Records for processing →
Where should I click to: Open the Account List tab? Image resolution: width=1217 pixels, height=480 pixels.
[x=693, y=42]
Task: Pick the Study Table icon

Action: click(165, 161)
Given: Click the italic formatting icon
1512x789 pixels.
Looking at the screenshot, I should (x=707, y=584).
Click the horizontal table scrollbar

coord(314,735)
==
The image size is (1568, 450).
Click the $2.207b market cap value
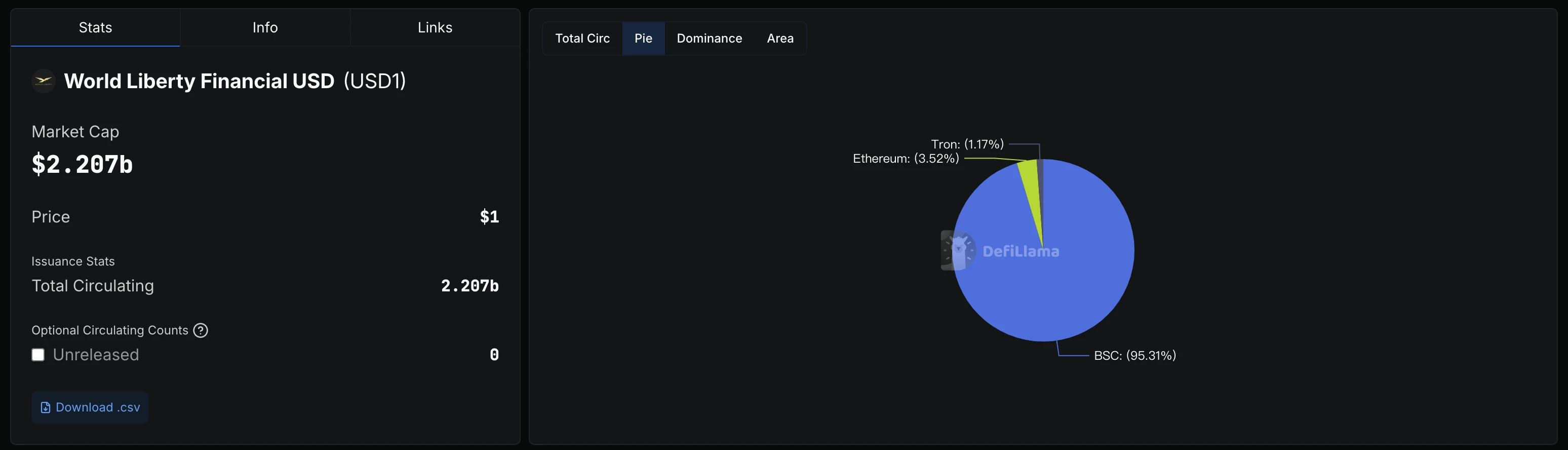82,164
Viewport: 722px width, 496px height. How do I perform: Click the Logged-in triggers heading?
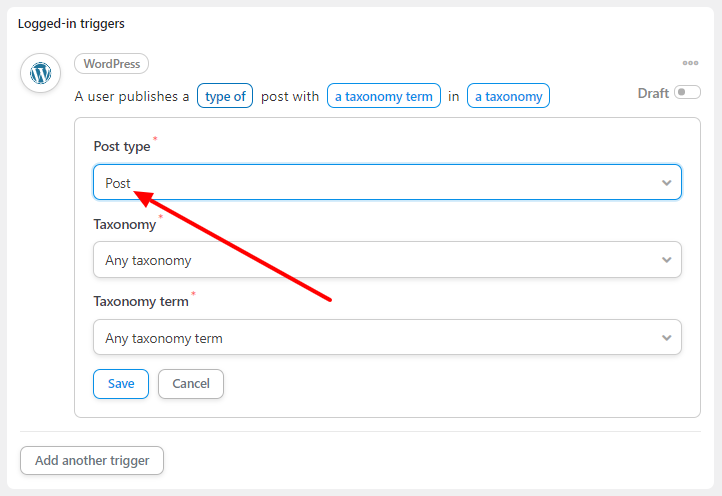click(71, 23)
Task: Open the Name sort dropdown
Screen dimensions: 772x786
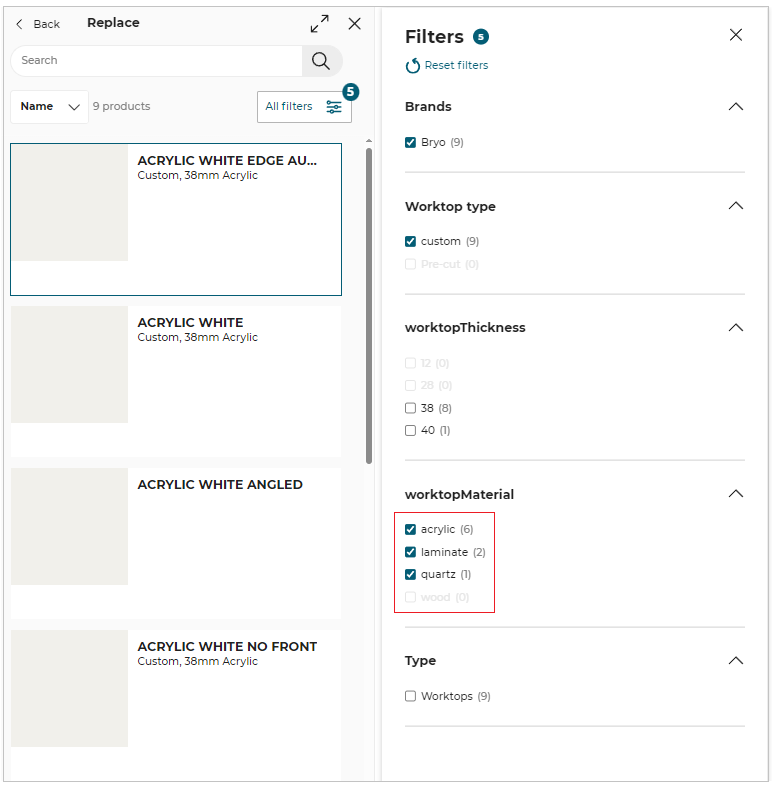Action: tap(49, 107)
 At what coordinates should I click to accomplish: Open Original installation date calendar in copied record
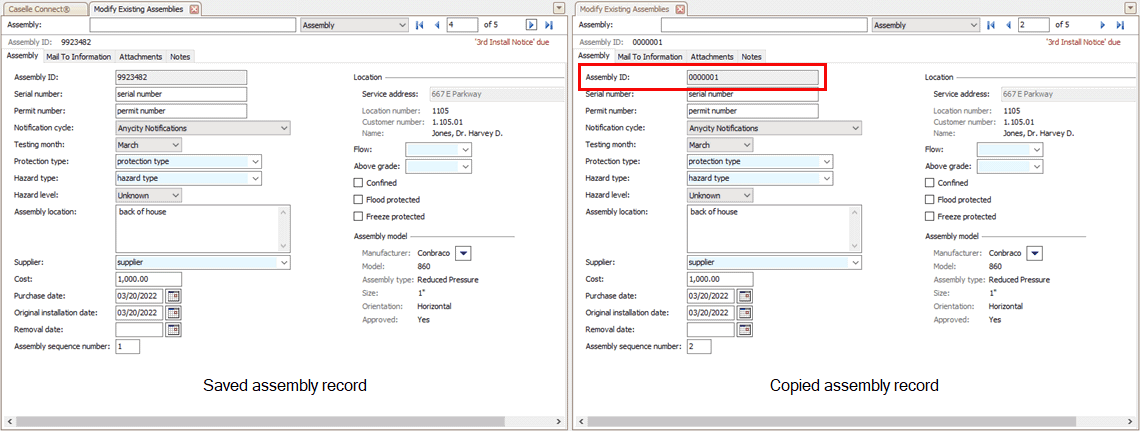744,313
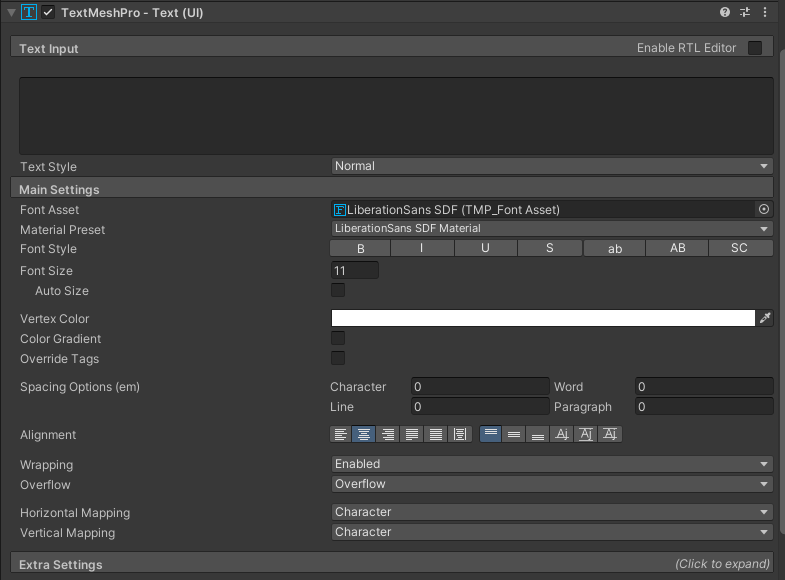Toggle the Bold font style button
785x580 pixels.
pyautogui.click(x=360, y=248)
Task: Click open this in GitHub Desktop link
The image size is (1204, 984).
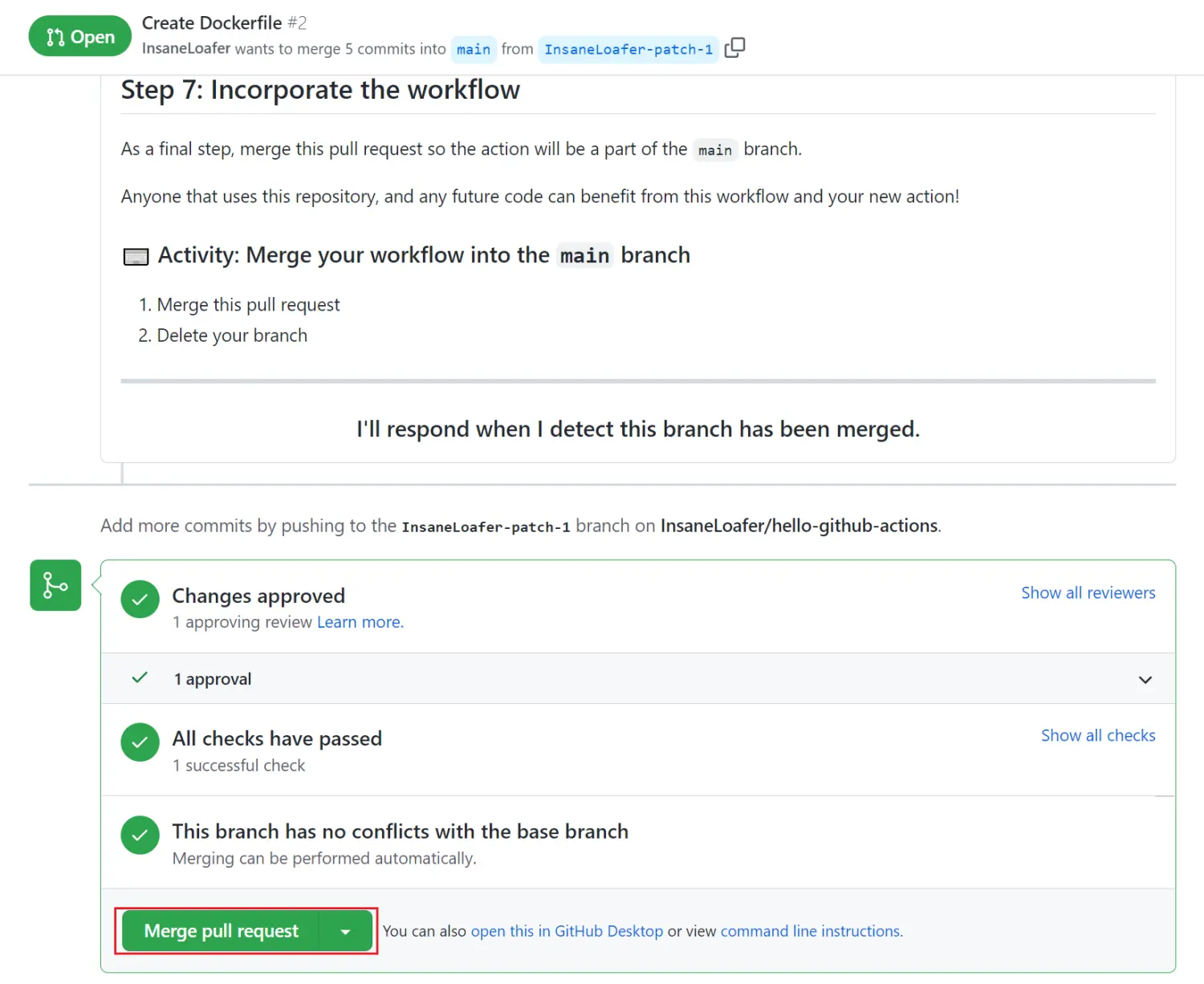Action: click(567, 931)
--
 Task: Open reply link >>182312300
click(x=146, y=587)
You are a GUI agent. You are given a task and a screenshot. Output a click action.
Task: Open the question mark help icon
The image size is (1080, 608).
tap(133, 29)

Your assignment → Copy nothing but the lines above from the one with "Task: Open the Name sort dropdown" to the one with "Task: Click open this in GitHub Desktop link", inclusive, word for word. Leave every picture out.

Your response →
Task: Open the Name sort dropdown
Screen dimensions: 772x786
Action: tap(49, 107)
 At what coordinates should I click to accomplish: Open Original installation date calendar in copied record
744,313
Toggle the Bold font style button
785x580 pixels.
pyautogui.click(x=360, y=248)
Task: Click open this in GitHub Desktop link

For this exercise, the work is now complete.